Re: [bufrtables] Summary report on the suitability of GRIB/BUFR for archiving data

Hello Everyone,

To expand on some previous points...

   * The WMO does maintain machine-readable versions of the tables, for
     both BUFR and GRIB, at
     http://www.wmo.int/pages/prog/www/WMOCodes/TDCFtables.html  Thanks
     to Paolo for pointing this out in his earlier email.  Different
     versions of the tables can be downloaded from this site.  For BUFR
     at least, table version 13 is a superset of all previous versions,
     so it can be used to decode BUFR messages from all previous
     versions.  This is no longer true beginning with version 14, where
     it's possible that some deprecated items have now been removed or
     that some descriptor characteristics have been modified from
     previous versions of the table.  So for BUFR, decoding centers
     should maintain copies of tables 13, 14 and onward in whatever
     format(s) are required by their local processing software.
   * John rightly points out that the proper use of this table version
     number by message originators would eliminate the problem outlined
     in his paper.  In my experience, this problem stems mostly from a
     casual attitude by originators in ensuring they've used the proper
     version number in their messages.  Many originators use software
     where this number is often hardcoded and so becomes, at best, an
     afterthought.  This is an education issue that WMO is working hard
     to address among its members.

* Set exercise A *
In the forum post on BUFR and GRIB tables, which BUFR table version is a superset of all previous versions?

* Input rows *

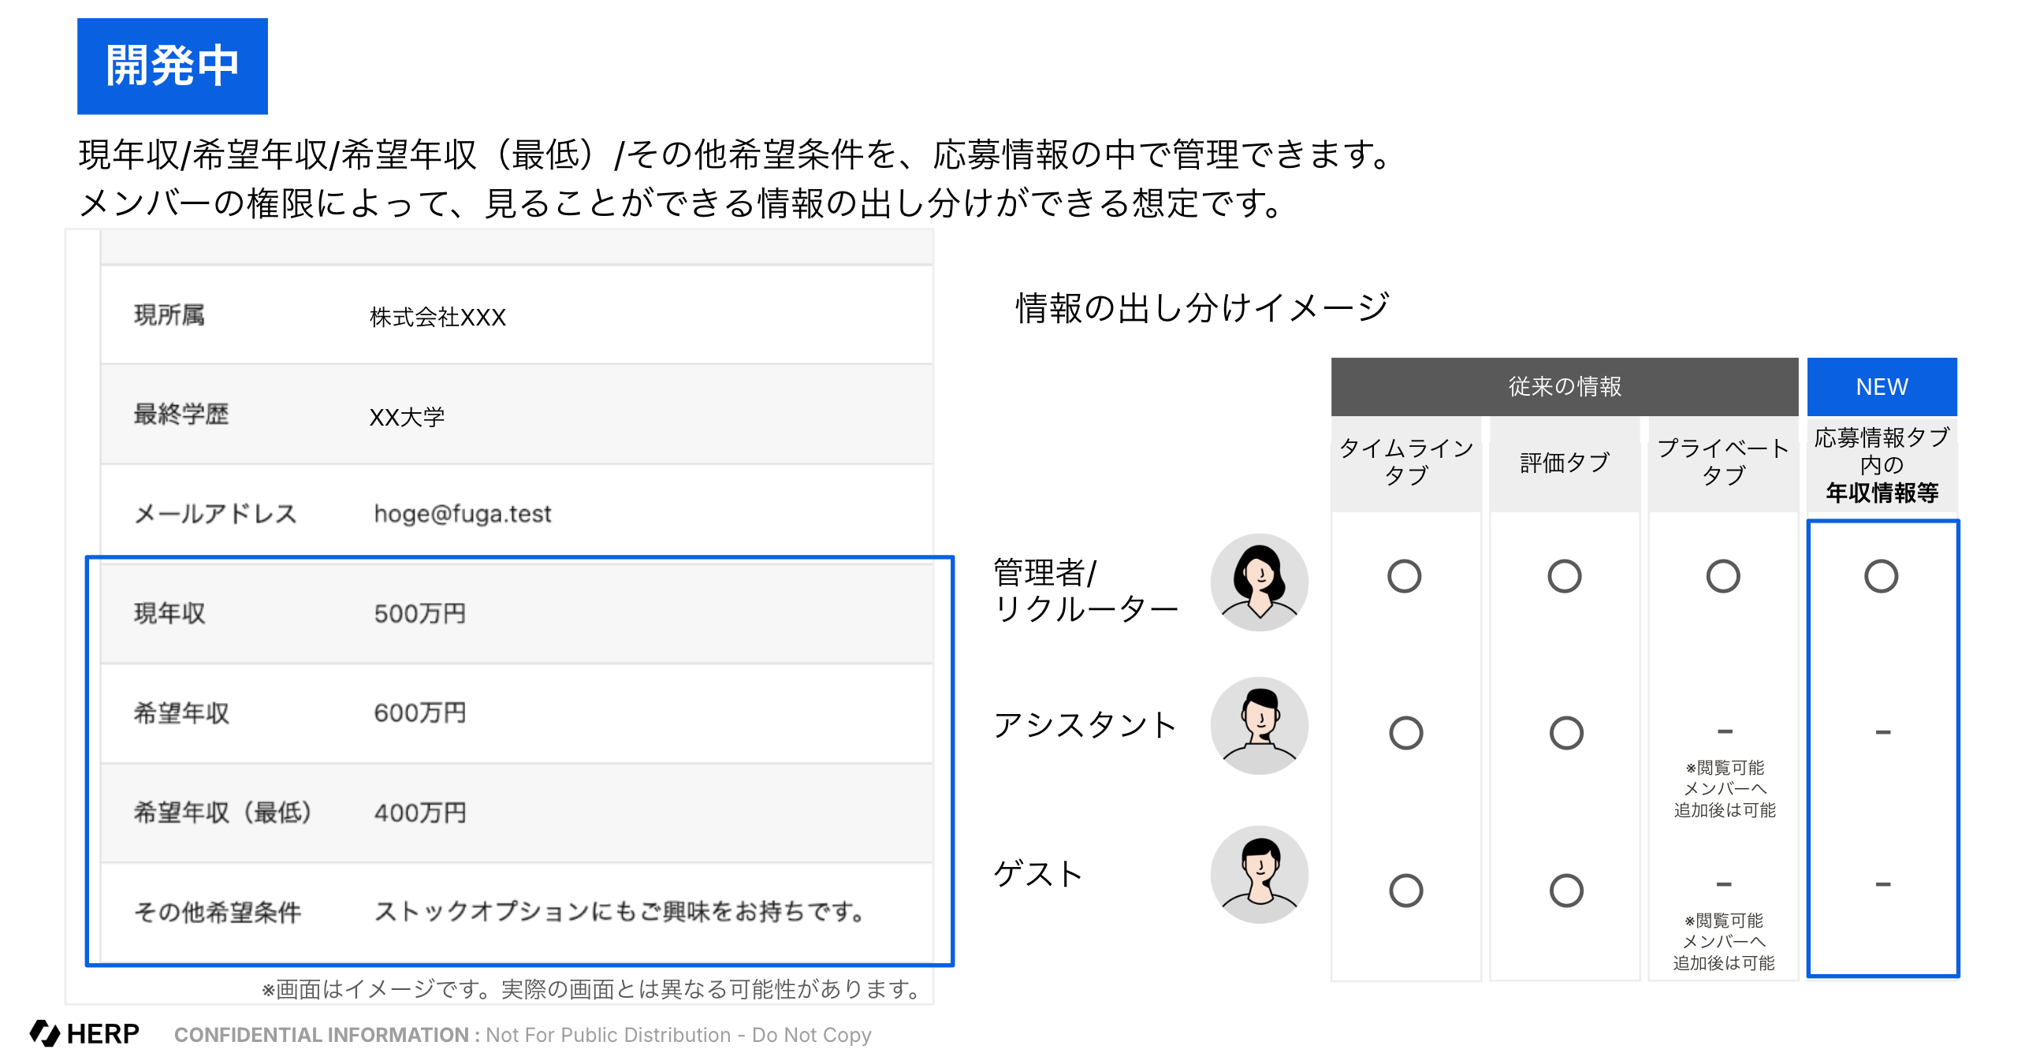The height and width of the screenshot is (1064, 2040).
Task: Click the 従来の情報 header bar
Action: click(1564, 386)
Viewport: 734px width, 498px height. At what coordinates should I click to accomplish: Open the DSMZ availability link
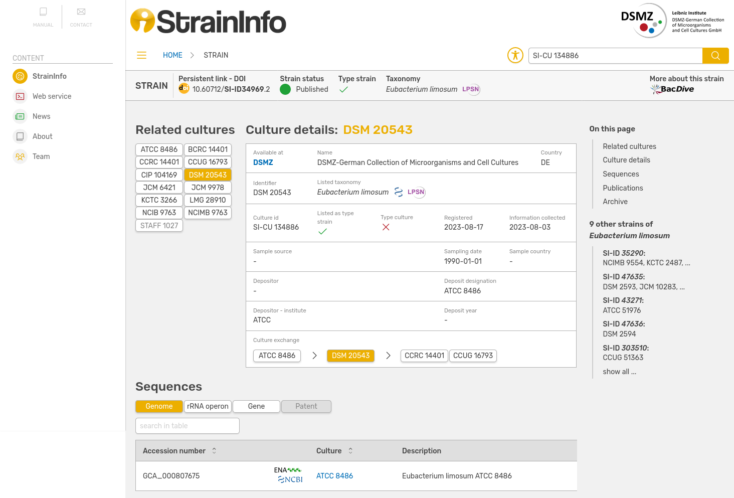263,162
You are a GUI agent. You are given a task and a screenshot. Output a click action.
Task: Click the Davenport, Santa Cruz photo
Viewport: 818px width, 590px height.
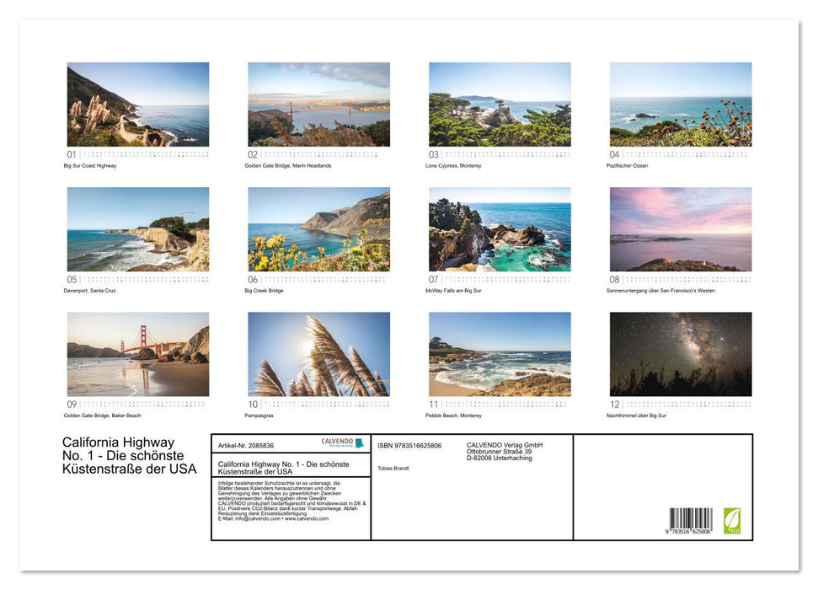point(138,229)
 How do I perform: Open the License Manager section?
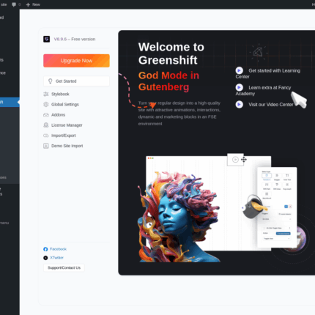pyautogui.click(x=67, y=125)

* Set exercise B *
Write out the four entries above word for word, leaving out the pictures.

* Exercise output A *
Table version 13.

* Exercise output B *
The height and width of the screenshot is (1064, 2040).
Task: Click the 従来の情報 header bar
Action: click(1564, 386)
Viewport: 734px width, 498px height. At what coordinates should I click to accomplish: Open the DSMZ availability link
263,162
You are a GUI agent. You are given a task and a screenshot. Output a click action.
Task: Click the Davenport, Santa Cruz photo
Viewport: 818px width, 590px height.
point(138,229)
 How do I perform: Open the License Manager section?
pyautogui.click(x=67, y=125)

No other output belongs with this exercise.